Across Honoapi‘ilani Highway, the Sly Mongoose boasted no view whatsoever — instead, Maui’s oldest dive bar advertised air-conditioning. Since 1977, “the Goose” had lured patrons indoors with its jukebox, goldfish crackers, and happy hour featuring $2 Jager Spice and “free beer tomorrow.”
These are only a fraction of the restaurants lost; entire chapters could be written about Lahaina Grill, Pacific’o, Feast at Lele, and Fleetwood’s on Front Street, where the Mad Bagpiper serenaded the setting sun on the rooftop every night. Restaurants weren’t the only places to find sustenance in Lahaina, either. There were food trucks, farmer’s markets, and even temples that served specialty snacks. During Chinese New Year, the Wo Hing museum offered crispy gau gee samples and moon cakes imported from Hong Kong. During the summer Obon festival, Lahaina Hongwanji and Jodo Mission hosted nighttime dances with chow fun booths. The outdoor kitchen at Jodo Mission overlooked the ‘Au‘au Channel and the steam from the boiling noodles wafted out to sea along with lanterns to remember the dead.

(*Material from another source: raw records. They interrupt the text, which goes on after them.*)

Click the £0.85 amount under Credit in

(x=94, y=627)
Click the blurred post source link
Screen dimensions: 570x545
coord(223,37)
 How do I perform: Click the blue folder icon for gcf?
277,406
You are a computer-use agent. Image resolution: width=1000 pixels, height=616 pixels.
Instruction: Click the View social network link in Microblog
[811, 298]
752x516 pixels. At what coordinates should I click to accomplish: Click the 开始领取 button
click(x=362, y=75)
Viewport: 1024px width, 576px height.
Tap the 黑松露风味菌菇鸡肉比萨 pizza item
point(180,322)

Lahaina old-timers will remember the little mango stand across from 505 Front Street. For years a local woman sold pickled mango there in little plastic sacks. Kids biked over after baseball games for bags of mango and sodas. In the summer, Lahaina’s mango trees were laden with the orbs of fruit. And before there were mangos, there were ‘ulu, or breadfruit, groves. Lahaina’s ancient name, Malu ‘Ulu O Lele, refers to the ‘ulu trees that once grew so thick you could walk for miles beneath their shade. Perhaps those trees will grow again.

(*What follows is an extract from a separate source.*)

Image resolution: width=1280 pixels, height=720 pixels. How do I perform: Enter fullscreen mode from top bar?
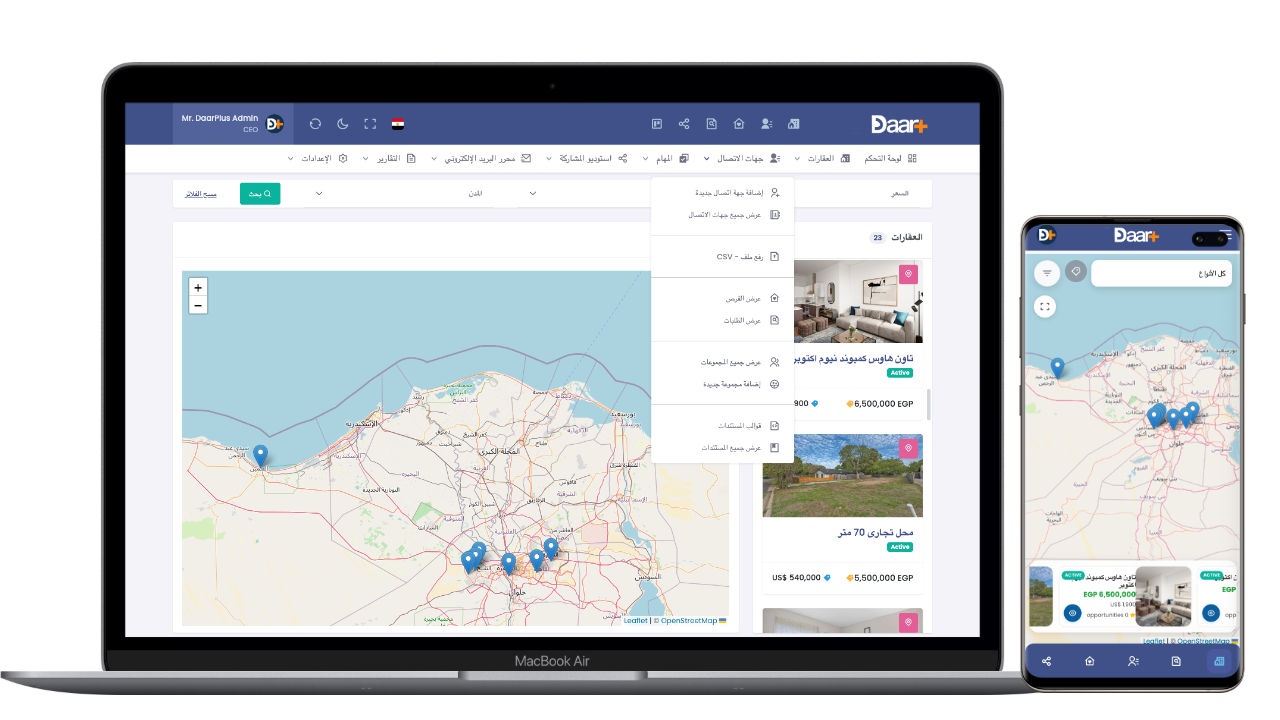(x=370, y=124)
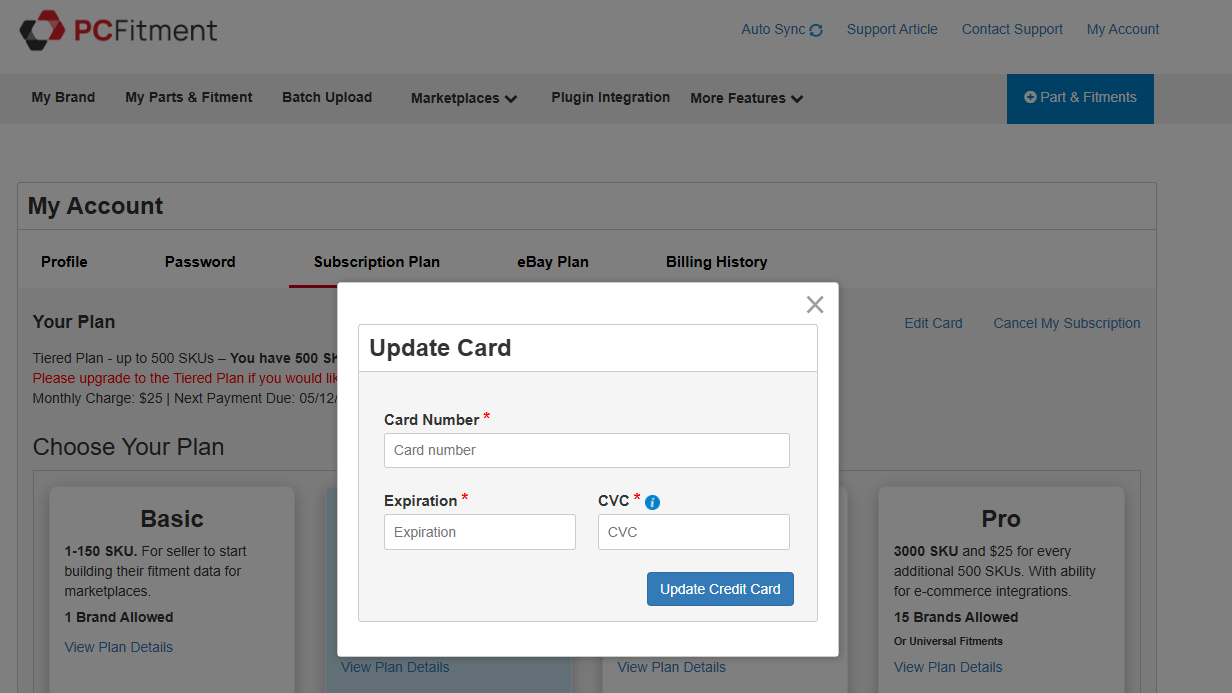Expand the More Features dropdown

coord(745,98)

As enormous as this disaster was, the community’s response was even greater. The day after the fire, Maui’s chefs sprang into action. The team of the grassroots project Chef Hui mobilized at the UHMC Culinary Arts campus to do what they do best: feed and nourish their community. In the first six days, they served over 50,000 hot meals to survivors of the fire. Despite losing her Maui restaurant, Wong has been at the campus every day plating up bentos, along with Isaac Bancaco, who lost both his home and his workplace at Pacific’o. Jojo Vasquez lost his home, too, and was forced to temporarily close Fond, his restaurant in Nāpili. That didn’t stop him from messaging his Chef Hui colleagues: “Tag me in coach, I stay ready.” Joey Macadangdang turned his restaurant, Joey’s Kitchen in Nāpili, into an emergency shelter the night of the fire and has been cooking for his displaced neighbors every day since.
Hawai‘i’s restaurant owners and workers are a tight-knit crew, battle-tested and resilient. Long before this fire stretched them thin, Maui’s restaurateurs, chefs, and servers were always at the island’s innumerable charity events with knives and generators ready. I had often wondered how they kept their doors open while donating food and staff to all these causes. Now is our chance to repay them for their decades of nourishment and for helping to knit together Lahaina’s fabric — layers of history laid down by Native Hawaiians, whalers, missionaries, plantation laborers, locals, transplants, and tourists to create the Lahaina in which we lived, loved, and dined.
Shannon Wianecki is a Hawai‘i-based writer and editor who specializes in natural history, culture, and travel.